Figure 5. Design and functional analysis of the individual transposon and transposase vectors.

A: Plasmid maps showing the individual C. trachomatis/E. coli shuttle vectors pSW2-mCh-C9-ΔTpase and pSW2-mCh-C9-ΔTpon carrying either the transposon or the C9 transposase respectively. The shared sequence coloured in the outer circle shows the key CDS for chlamydial plasmid replication and maintenance (blue), spectinomycin selection (purple) and the mCherry marker (red) for visualisation of inclusions. In pSW2-mCh-C9-ΔTpase the active site of the C9 transposase has been deleted, in pSW2-mCh-C9-ΔTpon the entire transposon unit has been deleted. The inner circle is a scale with 1kb increments, the transposon sequence in this circle is coloured pink. B: Red fluorescent inclusions in McCoy cells infected by C. trachomatis L2P- transformed with either pSW2-mCh-C9-ΔTpase or pSW2-mCh-C9-ΔTpon vectors and grown under spectinomycin selection. Phase contrast and UV light images are from the same field at 48h.p.i.
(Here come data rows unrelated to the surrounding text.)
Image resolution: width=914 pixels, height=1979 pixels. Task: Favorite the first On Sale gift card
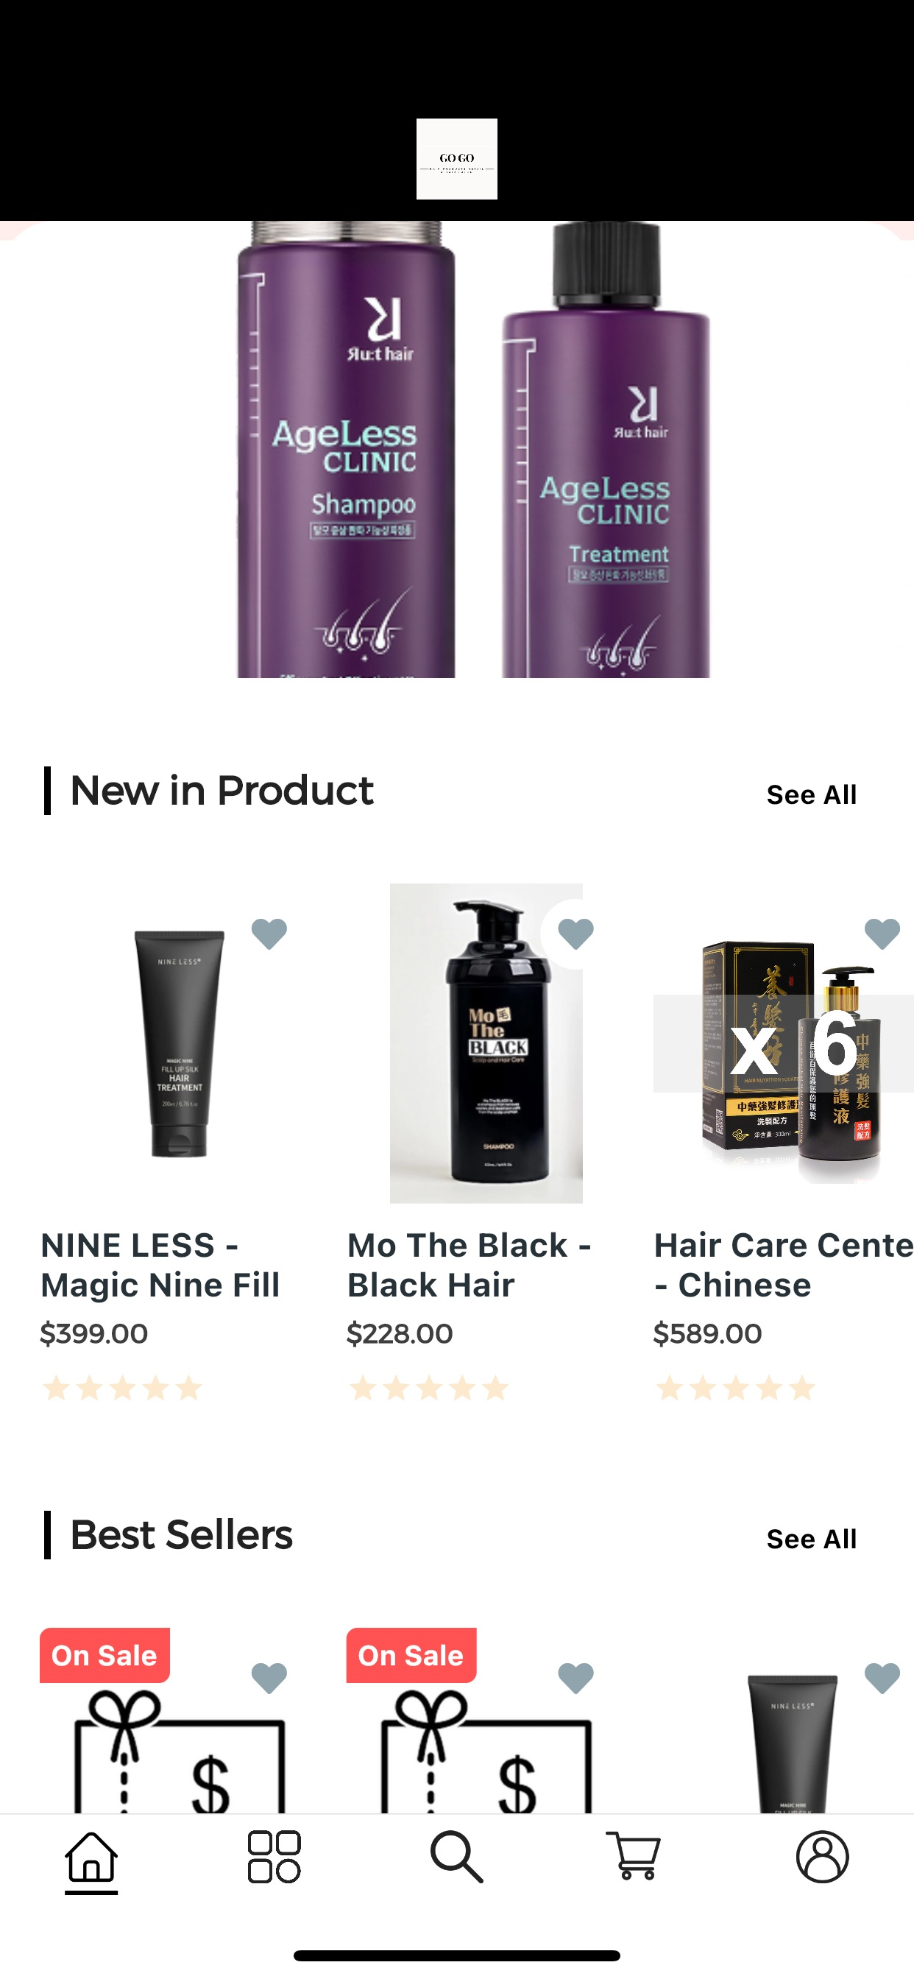coord(269,1679)
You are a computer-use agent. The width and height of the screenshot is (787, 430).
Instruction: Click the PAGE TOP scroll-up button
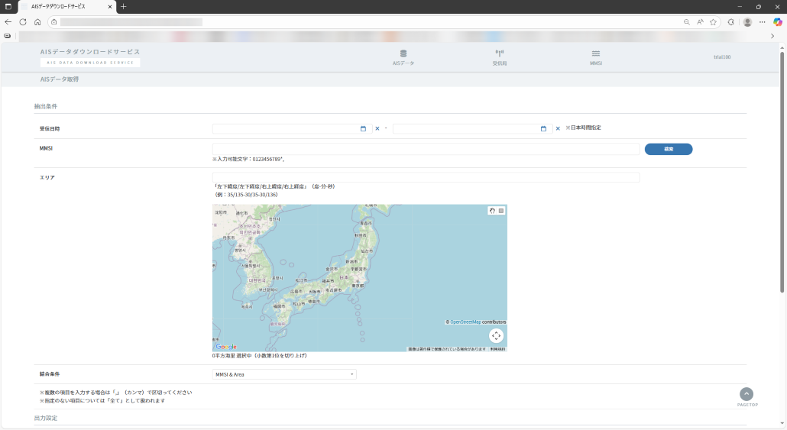click(747, 394)
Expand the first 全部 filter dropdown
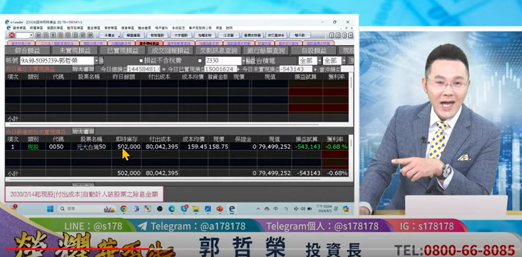The width and height of the screenshot is (522, 257). click(x=319, y=61)
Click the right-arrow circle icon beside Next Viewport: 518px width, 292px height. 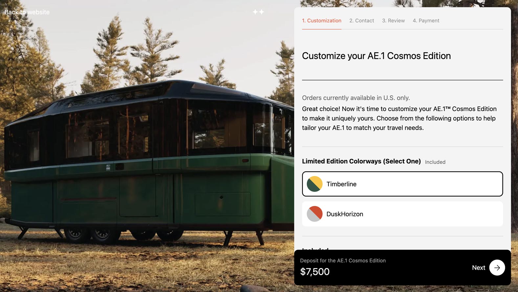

Left-hand panels are from L2P- containing pSW2-mCh-C9-ΔTpase and right-hand panels are from L2P- containing pSW2-mCh-C9-ΔTpon. Scale bar represents 20μm. C: Western Blot showing the induction on the C9 transposase in C. trachomatis L2P- transformed with either pSW2-mCh-C9-ΔTpase or pSW2-mCh-C9-ΔTpon vectors. Equal amounts of protein loaded in each gel lane. McCoy cells were infected with C. trachomatis L2P- transformed with either the pSW2-mCh-C9-ΔTpase or pSW2-mCh-C9-ΔTpon vectors. They were induced with ATc at 24h.p.i. and harvested at 48h.p.i. Non-induced and un-transformed L2P- were used as controls. Samples were separated by 12% SDS-PAGE gel and the presence of the truncated C9 transposase (arrowed at 17.4kDa) or C9 transposase (arrowed at 40.7kDa) was detected by Western blot with polyclonal antisera to purified C9 transposase.